Hal ini memungkinkan dia untuk menghilangkan banyak bidang Aristotelian - bidang yang berfungsi untuk melawan gesekan yang disebabkan oleh dua bidang yang saling menghancurkan. Pada saat yang sama, rotasi harian diperbolehkan ponsel prima untuk menjelaskan terbit dan terbenamnya planet-planet dan bintang-bintang tetap. Jadi, Fracastoro hanya membutuhkan tujuh puluh tujuh bola. Dia dengan sangat cerdik menghilangkan kelemahan besar sistem Aristoteles, yaitu jika planet-planet terletak di ekuator bola yang konsentris dengan Bumi, maka tidak akan ada perbedaan kecerahannya. Dia menjelaskan perbedaan kecerahan yang diamati dengan menyatakan bahwa bola (benda material) memiliki transparansi yang berbeda karena kepadatan yang berbeda. Sistem ini (yang juga diujicobakan oleh ilmuwan lain) menunjukkan sejauh mana Copernicus mengikuti tren zaman dalam menghidupkan kembali sistem kuno untuk menggantikan sistem Ptolemeus. Hal ini juga menunjukkan keunggulan luar biasa dari sistem Copernicus. Memang benar, meskipun penjelasannya mendetail, Fracastoro tidak menawarkan pengganti metode komputasi Ptolemeus. Dia tentu saja mengetahui dan memahami Almagest, namun tidak memiliki kesabaran maupun bakat matematika untuk menulis ulang lagi. Ia puas menjelaskan cara menghilangkan epicycles dan eccentrics, tanpa repot-repot mengeksplorasi signifikansi asumsinya mengenai representasi matematis gerak melalui bola.
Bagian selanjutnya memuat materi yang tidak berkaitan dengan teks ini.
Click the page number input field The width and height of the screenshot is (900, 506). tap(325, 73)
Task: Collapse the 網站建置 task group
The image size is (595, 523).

Copernicus menulis De Revolutionibus sebagai paralel yang cermat dengan Almagest, merevisi metode komputasi dan matematika untuk konsep gerakan planet yang berbeda. Buku I dikhususkan, seperti Buku I Ptolemy, untuk gambaran umum tentang Alam Semesta: kebulatan Alam Semesta dan Bumi, sifat melingkar dari gerak langit, ukuran Alam Semesta, urutan planet-planet, gerak planet-planet, dan gerak planet-planet. Bumi, dan teorema dasar trigonometri. Namun hanya Ptolemy yang menulis tentang Alam Semesta yang geosentris dan geostatik, dan Copernicus bersikeras bahwa Bumi dan semua planet lain berputar mengelilingi Matahari, satu demi satu menolak argumen Ptolemy. Ia pun berhasil menambahkan sesuatu pada trigonometri Ptolemeus. Buku II membahas trigonometri bola, terbit dan terbenamnya matahari, dan planet-planet (sekarang dikaitkan dengan gerakan Bumi). Buku III berisi uraian matematis pergerakan Bumi, dan Buku IV berisi deskripsi matematis pergerakan Bulan. Buku V menjelaskan pergerakan planet-planet dalam garis bujur, dan dalam Buku VI - dalam garis lintang, atau, seperti yang ditulis Copernicus sendiri: “Dalam buku pertama saya akan menjelaskan posisi semua bola, bersama dengan pergerakan Bumi yang saya atribut untuk itu; dengan demikian, buku ini seolah-olah akan memuat sistem umum Alam Semesta. Di buku lain, saya akan menghubungkan pergerakan tokoh-tokoh dan seluruh orbit yang tersisa dengan pergerakan Bumi, sehingga kita dapat menyimpulkan bagaimana pergerakan dan fenomena tokoh-tokoh dan bola-bola yang tersisa dapat dipertahankan jika dikaitkan dengan pergerakan. bumi."